⟨

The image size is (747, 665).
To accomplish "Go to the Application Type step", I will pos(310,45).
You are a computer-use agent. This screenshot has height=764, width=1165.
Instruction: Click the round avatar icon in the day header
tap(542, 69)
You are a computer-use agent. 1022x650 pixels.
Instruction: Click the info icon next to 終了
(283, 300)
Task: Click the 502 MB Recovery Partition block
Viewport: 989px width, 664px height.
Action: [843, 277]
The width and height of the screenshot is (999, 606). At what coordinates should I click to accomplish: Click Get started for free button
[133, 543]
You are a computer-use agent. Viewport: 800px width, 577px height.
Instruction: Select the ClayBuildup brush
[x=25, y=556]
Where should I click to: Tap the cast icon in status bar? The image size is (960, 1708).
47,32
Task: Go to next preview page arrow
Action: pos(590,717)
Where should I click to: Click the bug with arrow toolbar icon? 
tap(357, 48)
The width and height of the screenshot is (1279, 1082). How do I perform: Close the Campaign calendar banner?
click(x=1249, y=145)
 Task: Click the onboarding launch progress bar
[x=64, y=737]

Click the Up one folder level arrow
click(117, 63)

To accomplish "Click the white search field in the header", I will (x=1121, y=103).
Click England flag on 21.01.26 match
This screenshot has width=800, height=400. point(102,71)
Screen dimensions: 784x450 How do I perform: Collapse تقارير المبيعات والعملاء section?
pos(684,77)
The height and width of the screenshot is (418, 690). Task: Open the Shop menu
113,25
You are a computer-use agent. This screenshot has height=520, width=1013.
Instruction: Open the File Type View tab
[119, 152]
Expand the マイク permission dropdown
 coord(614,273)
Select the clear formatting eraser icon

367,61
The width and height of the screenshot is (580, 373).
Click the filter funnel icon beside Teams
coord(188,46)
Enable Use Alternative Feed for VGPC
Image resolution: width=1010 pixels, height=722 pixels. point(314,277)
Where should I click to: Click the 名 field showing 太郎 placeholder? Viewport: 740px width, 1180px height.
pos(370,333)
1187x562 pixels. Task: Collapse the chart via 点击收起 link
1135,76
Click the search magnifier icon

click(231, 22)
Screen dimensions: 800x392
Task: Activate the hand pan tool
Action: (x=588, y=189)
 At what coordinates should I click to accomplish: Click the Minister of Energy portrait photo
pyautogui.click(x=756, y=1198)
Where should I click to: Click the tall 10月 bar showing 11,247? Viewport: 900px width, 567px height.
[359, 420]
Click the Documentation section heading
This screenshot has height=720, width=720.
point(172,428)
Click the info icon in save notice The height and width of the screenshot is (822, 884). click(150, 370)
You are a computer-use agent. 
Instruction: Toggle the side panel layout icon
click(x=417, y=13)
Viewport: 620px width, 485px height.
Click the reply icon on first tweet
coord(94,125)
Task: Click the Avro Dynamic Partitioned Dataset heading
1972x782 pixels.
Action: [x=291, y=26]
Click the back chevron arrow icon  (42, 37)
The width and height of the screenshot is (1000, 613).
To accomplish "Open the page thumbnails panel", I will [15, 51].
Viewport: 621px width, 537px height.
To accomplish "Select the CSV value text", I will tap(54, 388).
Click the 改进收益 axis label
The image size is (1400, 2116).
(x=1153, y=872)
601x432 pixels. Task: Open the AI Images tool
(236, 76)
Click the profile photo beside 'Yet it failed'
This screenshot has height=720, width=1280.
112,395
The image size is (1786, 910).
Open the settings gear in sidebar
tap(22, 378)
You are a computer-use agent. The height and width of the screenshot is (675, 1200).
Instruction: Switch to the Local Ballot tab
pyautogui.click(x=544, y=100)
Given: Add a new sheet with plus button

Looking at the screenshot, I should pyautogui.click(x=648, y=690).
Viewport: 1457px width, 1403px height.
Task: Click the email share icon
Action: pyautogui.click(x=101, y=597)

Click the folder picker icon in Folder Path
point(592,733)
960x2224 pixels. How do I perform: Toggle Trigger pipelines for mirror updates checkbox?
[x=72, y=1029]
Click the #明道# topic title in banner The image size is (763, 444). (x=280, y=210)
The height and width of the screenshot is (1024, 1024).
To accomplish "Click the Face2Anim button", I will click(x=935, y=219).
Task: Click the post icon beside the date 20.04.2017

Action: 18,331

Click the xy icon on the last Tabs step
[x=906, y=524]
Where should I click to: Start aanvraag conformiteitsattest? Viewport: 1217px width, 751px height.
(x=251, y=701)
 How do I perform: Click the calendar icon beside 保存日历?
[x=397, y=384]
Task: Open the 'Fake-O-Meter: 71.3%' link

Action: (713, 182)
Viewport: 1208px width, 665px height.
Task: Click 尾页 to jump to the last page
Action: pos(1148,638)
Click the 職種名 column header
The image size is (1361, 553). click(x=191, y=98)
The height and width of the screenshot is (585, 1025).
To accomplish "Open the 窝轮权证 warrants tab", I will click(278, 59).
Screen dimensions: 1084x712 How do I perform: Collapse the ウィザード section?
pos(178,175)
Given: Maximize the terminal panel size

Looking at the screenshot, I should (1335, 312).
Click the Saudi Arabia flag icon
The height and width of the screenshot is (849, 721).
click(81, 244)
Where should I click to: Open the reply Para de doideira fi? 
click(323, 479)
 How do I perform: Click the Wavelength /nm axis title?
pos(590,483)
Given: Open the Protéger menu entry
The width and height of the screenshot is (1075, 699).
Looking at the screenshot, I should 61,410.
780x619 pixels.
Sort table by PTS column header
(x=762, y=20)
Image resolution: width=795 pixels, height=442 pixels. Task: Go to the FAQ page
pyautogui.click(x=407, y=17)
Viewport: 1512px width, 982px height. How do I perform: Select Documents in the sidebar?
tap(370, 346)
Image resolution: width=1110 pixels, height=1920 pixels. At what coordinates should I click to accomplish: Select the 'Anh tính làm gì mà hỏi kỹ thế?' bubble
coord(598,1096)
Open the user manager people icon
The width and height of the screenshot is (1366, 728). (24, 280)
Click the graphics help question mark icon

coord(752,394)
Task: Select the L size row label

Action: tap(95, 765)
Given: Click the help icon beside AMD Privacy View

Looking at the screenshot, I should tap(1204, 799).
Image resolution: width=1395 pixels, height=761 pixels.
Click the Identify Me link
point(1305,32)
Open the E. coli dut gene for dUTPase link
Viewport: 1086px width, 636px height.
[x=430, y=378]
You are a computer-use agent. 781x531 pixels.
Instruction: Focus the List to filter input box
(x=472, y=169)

⟩

▶ _Task statement_
Show each line of the material that includes the string "will" by copying it.

▶ _Problem solution_
To accomplish "Go to the Application Type step", I will pos(310,45).
To accomplish "Click the white search field in the header", I will (x=1121, y=103).
To accomplish "Open the page thumbnails panel", I will [15, 51].
To accomplish "Select the CSV value text", I will tap(54, 388).
To accomplish "Click the Face2Anim button", I will click(x=935, y=219).
To accomplish "Open the 窝轮权证 warrants tab", I will click(278, 59).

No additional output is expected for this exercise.